WRITTEN INSTRUCTION:
In the material below, edit the lines from the one with "This screenshot has height=521, width=1568." up to and including the one with "(x=1469, y=101)" by swapping "button" for "icon" and leaving everything else unchanged. Write out only those lines, without the pictures.

## Begin TASK DATA

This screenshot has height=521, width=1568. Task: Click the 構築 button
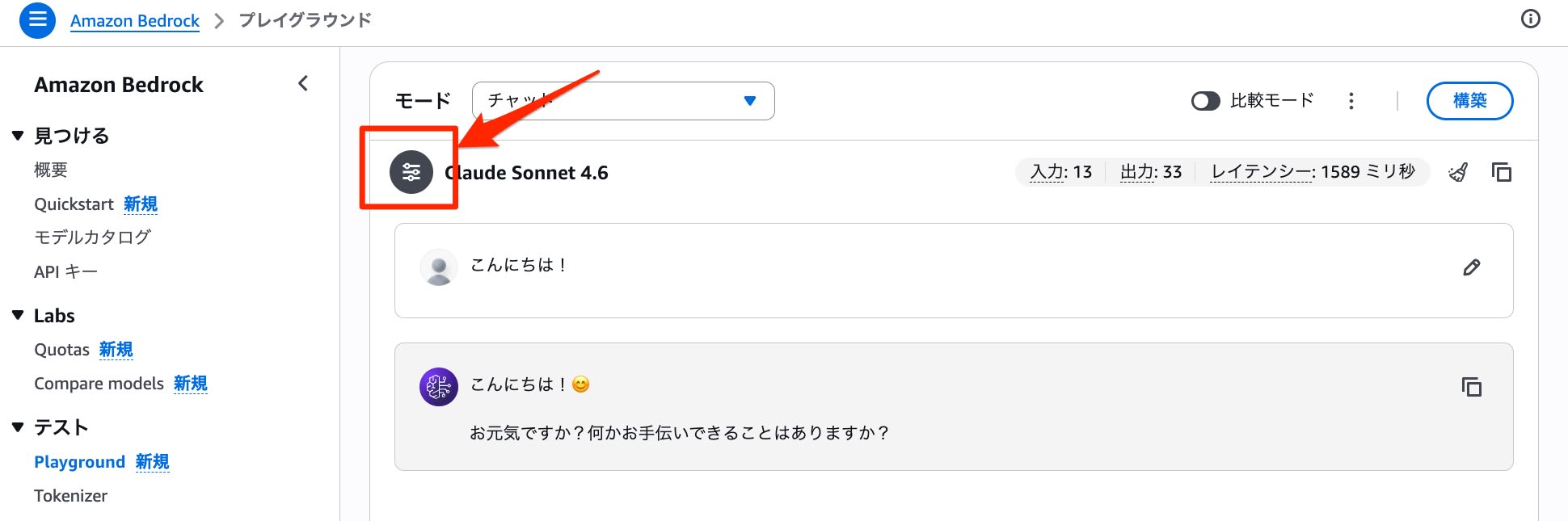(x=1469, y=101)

## End TASK DATA
## Begin TASK DATA

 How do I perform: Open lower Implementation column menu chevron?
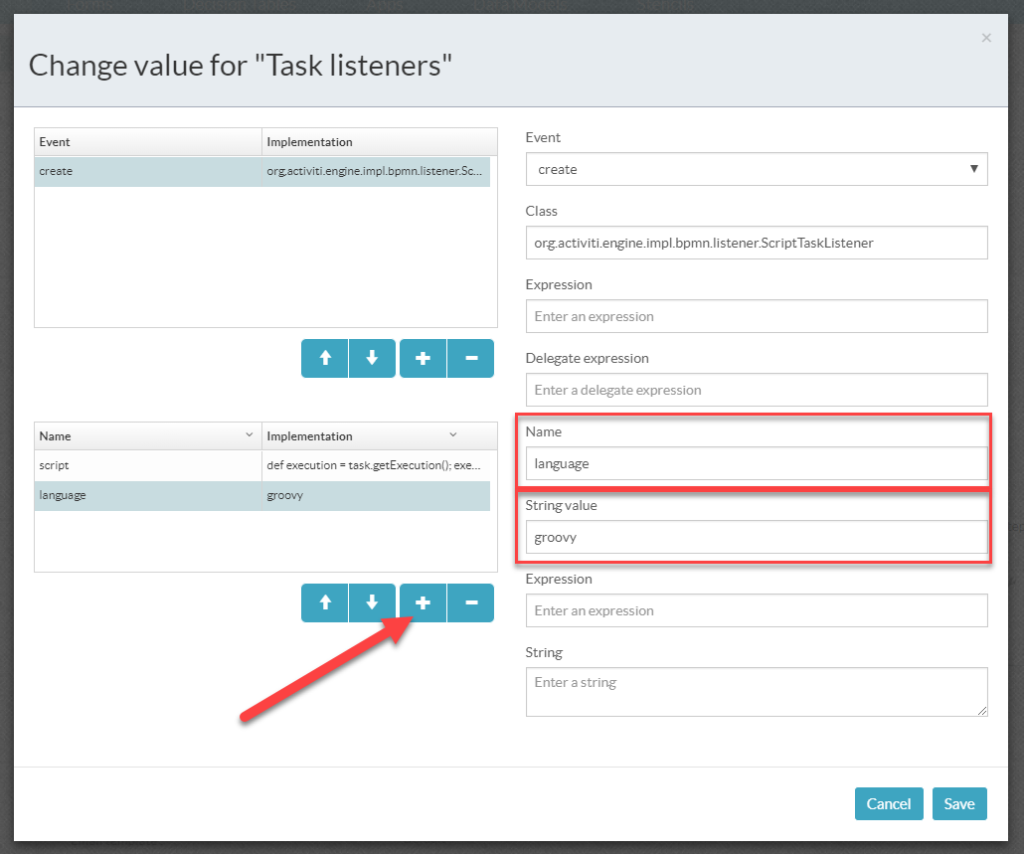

## End TASK DATA
## Begin TASK DATA

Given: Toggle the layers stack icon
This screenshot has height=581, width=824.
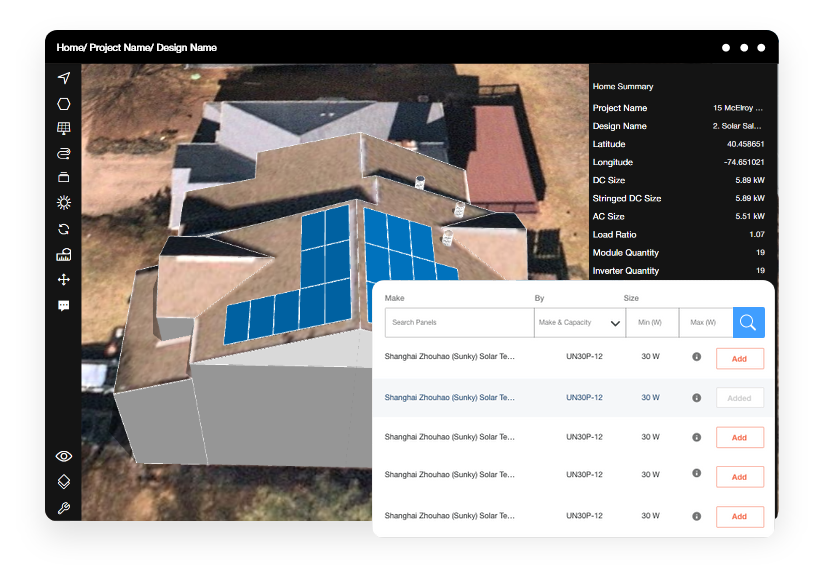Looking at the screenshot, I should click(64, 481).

## End TASK DATA

OUTPUT FOR THIS EXERCISE:
This screenshot has height=521, width=1568. Task: Click the 構築 icon
(x=1469, y=101)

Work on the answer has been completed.